Democrats have been flipping a string of state legislative special elections since Donald Trump returned to power. These races are not November elections. Turnout is lower, most voters are politically engaged, and outcomes often hinge on organization and get out the vote efforts.
That’s exactly why special elections can still be revealing. When one party starts losing contests it assumed were safe, it forces a basic question: what changed, and for whom?
In Texas Senate District 9, the answer is hard to miss.
THE UPSET
Democrat Taylor Rehmet flipped Texas Senate District 9, defeating Republican Leigh Wambsganss in the runoff. The district had been considered reliably Republican, and Trump carried SD-9 by more than 17 points in 2024, according to reporting on the race.
Not only had Republicans held the seat since the early 1990s, but a redistricting cycle in 2021 overseen by Gov. Greg Abbott also reshaped the district to reinforce GOP strength.
THE SHIFT: LATINO VOTERS MOVED
SD-9 is a high-Latino district. Census Reporter places the Hispanic/Latino population at about 29%. That’s not a marginal constituency; it’s a major share of the electorate and large enough to change outcomes when it moves.
Post-election analysis of results across the district shows the defining movement came from Latino areas. The swing that powered the upset was concentrated in precincts with large Hispanic populations.
VoteHub’s estimate helps quantify how dramatic that swing was: it projects Rehmet won about 79% of Hispanic voters in the district, roughly 26 points higher than the 53% it estimates Kamala Harris received from Hispanic voters there in 2024. VoteHub describes that as the largest shift of any racial group in SD-9.

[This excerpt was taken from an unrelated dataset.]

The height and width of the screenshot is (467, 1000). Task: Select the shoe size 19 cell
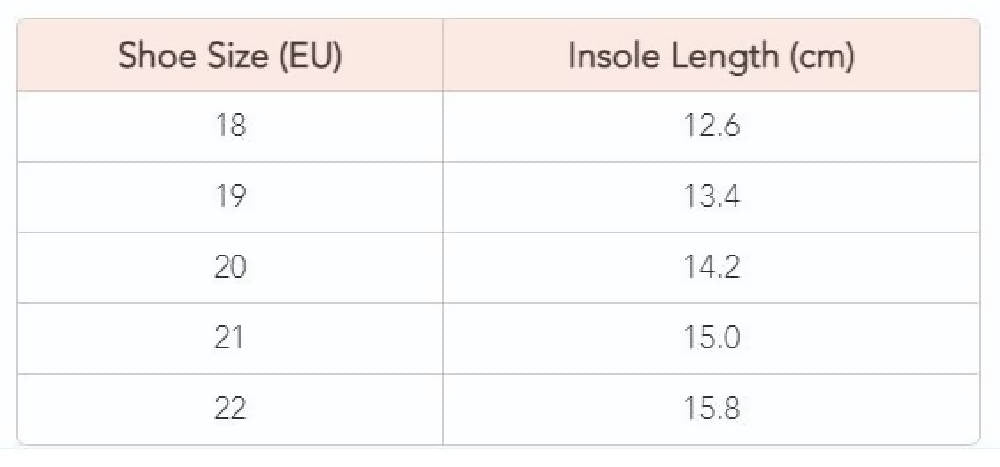[230, 198]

Put plainly: Latinos flipped in this election and probably flipped the election itself.
WHY THIS IS A WARNING FOR 2026
It would be careless to claim one special election proves a national realignment. That’s not how politics works, and it’s not how Latino vote trends move.
But it would be equally careless for Republicans to dismiss SD-9 as noise.
If your theory is that Latino movement toward the GOP is locked in, Texas just challenged it in the most concrete way possible: a seat Trump won comfortably flipped blue after Hispanic voters shifted sharply toward the Democratic candidate.
And because special elections are driven by mobilization and message discipline, this also raises a strategic issue for 2026: in competitive environments, the party that assumes it already “has” Latino voters tends to stop doing the work required to keep them.
Texas SD-9 shows what that can cost.
IOWA SD-1: A DIFFERENT SIGNAL, BUT THE SAME LESSON
Iowa Senate District 1 is the other interesting special election in respect to the Latino vote. Democrat Catelin Drey defeated Republican Christopher Prosch 55.2% to 44.7%.
According to Census Reporter, Hispanics make up 26% of the district’s population, making them the second-largest ethnic group.
The key detail here is how campaigns treated Latino voters. Drey’s campaign built Spanish-facing communications into its public infrastructure, including a Spanish-language version of her website with an English/Español selector. She also did many communication pieces in Spanish. Prosch’s campaign site, by contrast, was structured in English only, and he did not reach out to Latino voters in Spanish in any other way. In a low-turnout special election, choices like this can reduce friction, signal inclusion, and help a campaign build a broader coalition of voters who actually show up.
THE BIGGER PATTERN
Texas SD-9 and Iowa SD-1 sit inside a broader run of Democratic flips in state legislative special elections, including Georgia HD-121, Pennsylvania SD-36, Mississippi SD-2, and Mississippi SD-45. But SD-9 stands out because the Latino shift is visible and measurable, and it happened in a district Republicans treated as safe.
WHAT TO WATCH NEXT
If this pattern repeats, it will show up first in the same places: districts with real Latino mass, where small shifts translate into seat flips.
The story is not that Latino voters have permanently returned to Democrats. The story is that Latino voters remain movable and Texas just proved they can move elections.